I remember being in high school and wishing it was over. I remember asking for items for the apartment I was getting as soon as I turned 18, the boyfriend I was going to be with forever, the friends I would never lose contact with, the life I couldn't wait to outgrow.
It's already been eight years since I graduated. I have just started talking to some of those friends again, and others either I still haven't been in contact with or we have just changed too much. My husband and I own our own house and have three children, and he certainly (and very, very thankfully) is not that boyfriend I thought he would be. Now I'm begging for time to slow down.
Growing up, I always got annoyed when family would say 'Wow. She's growing like a weed,' or 'I wish I could put a rock on top of her head to keep her from growing,' but now I find myself wishing for similar. I look at two little girls and a little boy who are growing at rates I can't even keep up with. I can't even tell you how many well-check visits we've gone to. All I know is it's enough to make my head spin. How in the world is my little girl already almost 4? How did my baby girl just turn 2? And my little boy is already over half way to where my girls were when they stopped breastfeeding.

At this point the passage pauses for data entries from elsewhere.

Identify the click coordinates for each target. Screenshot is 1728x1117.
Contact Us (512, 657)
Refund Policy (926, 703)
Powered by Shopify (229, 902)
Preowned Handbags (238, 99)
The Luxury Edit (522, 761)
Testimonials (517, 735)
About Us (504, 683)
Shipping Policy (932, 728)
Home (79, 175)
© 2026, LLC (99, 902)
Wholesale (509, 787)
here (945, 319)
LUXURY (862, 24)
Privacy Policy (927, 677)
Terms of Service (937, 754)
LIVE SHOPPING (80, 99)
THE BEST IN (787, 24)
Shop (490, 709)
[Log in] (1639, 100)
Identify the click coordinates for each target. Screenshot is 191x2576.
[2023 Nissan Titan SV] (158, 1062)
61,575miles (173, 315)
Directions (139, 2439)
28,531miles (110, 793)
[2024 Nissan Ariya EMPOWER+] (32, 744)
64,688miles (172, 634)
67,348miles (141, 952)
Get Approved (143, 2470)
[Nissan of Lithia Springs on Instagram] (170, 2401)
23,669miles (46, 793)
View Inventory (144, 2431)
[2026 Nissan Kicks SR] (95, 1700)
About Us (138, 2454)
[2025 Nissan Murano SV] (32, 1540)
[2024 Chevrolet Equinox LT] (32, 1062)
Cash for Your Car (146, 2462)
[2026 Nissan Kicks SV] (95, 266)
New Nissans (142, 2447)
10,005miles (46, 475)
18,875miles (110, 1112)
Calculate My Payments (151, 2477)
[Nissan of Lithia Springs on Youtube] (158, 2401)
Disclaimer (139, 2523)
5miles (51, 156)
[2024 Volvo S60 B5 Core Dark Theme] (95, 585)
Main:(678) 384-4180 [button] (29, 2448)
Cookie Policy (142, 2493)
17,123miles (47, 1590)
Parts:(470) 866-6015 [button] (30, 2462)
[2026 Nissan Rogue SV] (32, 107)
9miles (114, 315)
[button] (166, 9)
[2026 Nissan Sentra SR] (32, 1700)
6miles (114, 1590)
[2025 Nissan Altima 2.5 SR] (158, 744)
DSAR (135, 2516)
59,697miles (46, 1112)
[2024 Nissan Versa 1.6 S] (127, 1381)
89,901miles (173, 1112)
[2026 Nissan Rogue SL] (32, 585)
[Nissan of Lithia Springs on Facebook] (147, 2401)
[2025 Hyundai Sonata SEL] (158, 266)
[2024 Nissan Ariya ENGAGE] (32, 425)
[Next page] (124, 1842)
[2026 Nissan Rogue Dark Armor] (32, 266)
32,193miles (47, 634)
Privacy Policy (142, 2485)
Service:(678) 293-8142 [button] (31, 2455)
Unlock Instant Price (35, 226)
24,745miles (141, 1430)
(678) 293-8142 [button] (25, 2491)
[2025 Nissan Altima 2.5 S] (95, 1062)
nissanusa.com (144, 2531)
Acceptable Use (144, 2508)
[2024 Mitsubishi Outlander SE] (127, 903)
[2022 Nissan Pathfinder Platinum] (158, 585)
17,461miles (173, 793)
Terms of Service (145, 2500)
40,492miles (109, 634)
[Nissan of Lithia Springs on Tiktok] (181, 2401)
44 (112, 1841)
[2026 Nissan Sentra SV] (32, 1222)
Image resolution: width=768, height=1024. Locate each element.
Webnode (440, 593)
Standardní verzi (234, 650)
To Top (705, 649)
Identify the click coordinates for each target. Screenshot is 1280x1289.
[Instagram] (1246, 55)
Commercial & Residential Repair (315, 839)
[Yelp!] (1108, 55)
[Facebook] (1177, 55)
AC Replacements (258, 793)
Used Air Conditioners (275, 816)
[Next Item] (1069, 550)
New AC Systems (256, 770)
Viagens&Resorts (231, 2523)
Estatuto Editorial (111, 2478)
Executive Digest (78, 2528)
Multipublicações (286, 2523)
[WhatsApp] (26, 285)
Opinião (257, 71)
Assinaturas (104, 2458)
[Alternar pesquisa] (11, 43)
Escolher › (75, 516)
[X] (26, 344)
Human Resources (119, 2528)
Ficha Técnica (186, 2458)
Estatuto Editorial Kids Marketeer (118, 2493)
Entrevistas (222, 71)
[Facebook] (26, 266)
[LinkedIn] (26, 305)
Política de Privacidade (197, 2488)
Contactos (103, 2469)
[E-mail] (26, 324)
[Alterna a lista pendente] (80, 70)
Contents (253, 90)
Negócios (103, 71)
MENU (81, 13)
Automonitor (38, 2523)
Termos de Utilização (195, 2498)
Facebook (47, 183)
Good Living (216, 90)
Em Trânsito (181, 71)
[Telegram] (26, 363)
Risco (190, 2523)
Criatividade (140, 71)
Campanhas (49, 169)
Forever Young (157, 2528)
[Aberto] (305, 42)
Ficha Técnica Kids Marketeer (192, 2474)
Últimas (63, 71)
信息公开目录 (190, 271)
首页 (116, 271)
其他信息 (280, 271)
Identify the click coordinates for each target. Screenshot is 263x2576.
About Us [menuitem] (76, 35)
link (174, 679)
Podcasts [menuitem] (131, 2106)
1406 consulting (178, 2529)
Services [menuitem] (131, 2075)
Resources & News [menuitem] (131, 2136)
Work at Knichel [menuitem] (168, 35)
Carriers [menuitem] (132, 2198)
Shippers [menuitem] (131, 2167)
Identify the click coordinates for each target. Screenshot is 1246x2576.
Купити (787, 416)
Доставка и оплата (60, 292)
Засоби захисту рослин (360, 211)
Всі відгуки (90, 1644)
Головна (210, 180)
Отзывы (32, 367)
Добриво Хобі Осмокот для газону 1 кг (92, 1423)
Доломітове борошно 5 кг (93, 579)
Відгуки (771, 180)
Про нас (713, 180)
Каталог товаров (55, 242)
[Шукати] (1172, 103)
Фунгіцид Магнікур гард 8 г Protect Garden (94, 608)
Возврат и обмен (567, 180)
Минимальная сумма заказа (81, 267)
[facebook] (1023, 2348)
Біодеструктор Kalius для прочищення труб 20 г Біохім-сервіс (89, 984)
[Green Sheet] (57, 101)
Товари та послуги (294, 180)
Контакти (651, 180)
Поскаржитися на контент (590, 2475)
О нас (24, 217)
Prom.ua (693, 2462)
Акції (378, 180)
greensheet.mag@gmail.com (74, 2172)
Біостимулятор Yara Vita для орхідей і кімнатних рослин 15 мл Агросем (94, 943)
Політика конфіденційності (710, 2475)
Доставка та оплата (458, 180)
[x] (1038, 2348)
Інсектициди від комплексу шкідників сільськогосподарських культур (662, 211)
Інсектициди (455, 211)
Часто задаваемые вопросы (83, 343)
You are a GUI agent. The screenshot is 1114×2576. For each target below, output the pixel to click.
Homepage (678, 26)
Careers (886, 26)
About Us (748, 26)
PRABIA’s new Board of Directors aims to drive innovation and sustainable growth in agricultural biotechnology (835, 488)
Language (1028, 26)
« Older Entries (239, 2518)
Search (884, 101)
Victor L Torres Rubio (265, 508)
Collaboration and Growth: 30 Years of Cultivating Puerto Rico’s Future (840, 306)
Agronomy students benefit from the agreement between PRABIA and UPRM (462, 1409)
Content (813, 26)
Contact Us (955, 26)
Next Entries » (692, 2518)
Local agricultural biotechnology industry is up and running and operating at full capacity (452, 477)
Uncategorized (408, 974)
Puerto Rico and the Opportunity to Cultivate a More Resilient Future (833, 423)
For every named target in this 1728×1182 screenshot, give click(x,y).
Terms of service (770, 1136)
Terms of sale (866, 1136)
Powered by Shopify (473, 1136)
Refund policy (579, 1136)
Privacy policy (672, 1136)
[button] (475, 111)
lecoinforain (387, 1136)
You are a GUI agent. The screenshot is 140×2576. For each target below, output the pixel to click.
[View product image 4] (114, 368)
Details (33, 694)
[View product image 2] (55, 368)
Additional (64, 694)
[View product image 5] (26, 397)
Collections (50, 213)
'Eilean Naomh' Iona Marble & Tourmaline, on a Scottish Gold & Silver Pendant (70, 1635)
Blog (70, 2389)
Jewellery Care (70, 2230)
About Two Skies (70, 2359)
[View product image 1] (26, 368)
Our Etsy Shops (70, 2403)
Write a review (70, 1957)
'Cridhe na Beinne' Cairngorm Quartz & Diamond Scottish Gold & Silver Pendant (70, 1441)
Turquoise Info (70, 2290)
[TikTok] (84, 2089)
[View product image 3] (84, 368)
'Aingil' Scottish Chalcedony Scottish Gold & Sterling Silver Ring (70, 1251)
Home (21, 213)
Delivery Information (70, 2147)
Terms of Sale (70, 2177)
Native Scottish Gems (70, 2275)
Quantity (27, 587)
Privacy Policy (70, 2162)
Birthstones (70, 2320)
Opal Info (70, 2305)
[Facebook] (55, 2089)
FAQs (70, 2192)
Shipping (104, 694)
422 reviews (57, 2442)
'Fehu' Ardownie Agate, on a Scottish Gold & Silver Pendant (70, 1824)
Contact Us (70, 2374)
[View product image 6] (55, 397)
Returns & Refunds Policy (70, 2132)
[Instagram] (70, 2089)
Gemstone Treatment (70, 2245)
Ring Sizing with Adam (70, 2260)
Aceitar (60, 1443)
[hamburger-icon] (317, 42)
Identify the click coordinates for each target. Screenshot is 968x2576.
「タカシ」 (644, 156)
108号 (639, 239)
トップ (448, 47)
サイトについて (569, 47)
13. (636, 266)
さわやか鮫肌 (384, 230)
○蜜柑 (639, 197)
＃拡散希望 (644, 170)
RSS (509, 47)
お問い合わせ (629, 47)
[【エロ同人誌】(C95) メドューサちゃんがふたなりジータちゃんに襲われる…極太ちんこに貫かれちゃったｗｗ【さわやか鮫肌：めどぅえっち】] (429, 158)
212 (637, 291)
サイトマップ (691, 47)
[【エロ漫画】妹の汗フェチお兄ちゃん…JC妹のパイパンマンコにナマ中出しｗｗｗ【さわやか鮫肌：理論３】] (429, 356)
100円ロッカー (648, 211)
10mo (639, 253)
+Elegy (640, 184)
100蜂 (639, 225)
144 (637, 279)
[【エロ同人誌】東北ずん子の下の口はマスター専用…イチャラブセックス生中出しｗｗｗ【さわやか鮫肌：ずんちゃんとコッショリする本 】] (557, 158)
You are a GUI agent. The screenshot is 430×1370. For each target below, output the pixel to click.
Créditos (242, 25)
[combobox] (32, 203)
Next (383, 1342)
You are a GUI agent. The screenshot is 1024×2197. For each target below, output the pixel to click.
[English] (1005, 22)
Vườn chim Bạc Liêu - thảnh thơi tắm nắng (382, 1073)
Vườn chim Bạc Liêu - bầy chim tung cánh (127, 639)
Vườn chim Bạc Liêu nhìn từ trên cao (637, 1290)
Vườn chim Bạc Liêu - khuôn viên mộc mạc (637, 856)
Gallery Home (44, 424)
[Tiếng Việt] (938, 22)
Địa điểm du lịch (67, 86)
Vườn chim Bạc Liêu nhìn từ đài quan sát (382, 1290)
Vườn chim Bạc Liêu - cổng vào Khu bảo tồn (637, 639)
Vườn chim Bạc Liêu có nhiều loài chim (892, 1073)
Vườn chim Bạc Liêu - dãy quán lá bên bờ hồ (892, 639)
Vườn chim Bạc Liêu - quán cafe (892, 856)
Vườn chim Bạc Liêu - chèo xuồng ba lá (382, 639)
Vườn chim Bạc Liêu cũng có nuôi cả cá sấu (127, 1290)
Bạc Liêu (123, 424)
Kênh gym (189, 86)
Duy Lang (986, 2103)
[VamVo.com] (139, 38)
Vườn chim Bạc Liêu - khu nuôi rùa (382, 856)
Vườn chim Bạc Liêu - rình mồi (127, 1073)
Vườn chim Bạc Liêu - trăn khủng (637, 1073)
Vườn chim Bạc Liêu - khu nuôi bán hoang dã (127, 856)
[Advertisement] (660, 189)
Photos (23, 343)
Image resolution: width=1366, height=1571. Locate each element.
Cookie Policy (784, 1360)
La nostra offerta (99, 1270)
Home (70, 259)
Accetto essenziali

When I look in the mirror, I can't believe what I see. I'm getting old. Over 1/4 of a century behind me, and well on my way to 30. Sure, it's not that old in the grand scheme, but if I blink my eyes again, I'll have another 1/4 of a century behind me, and my children won't be the ones looking at me with loving, trusting eyes. Instead of sweet little voices calling 'Mommy!' they'll be calling 'Grandma!'
Even knowing all of that, I also know my eyes will still fill to the brim, I'll still wonder how my babies grew so fast, and I'll still wrap my arms lovingly around the babies that call for me. Yes, life is flying by, and it will continue to leave me breathless. But at least I know the breakneck pace my life is going at now is paving the way for a future filled with love, laughter, and everyday miracles, just like it is now.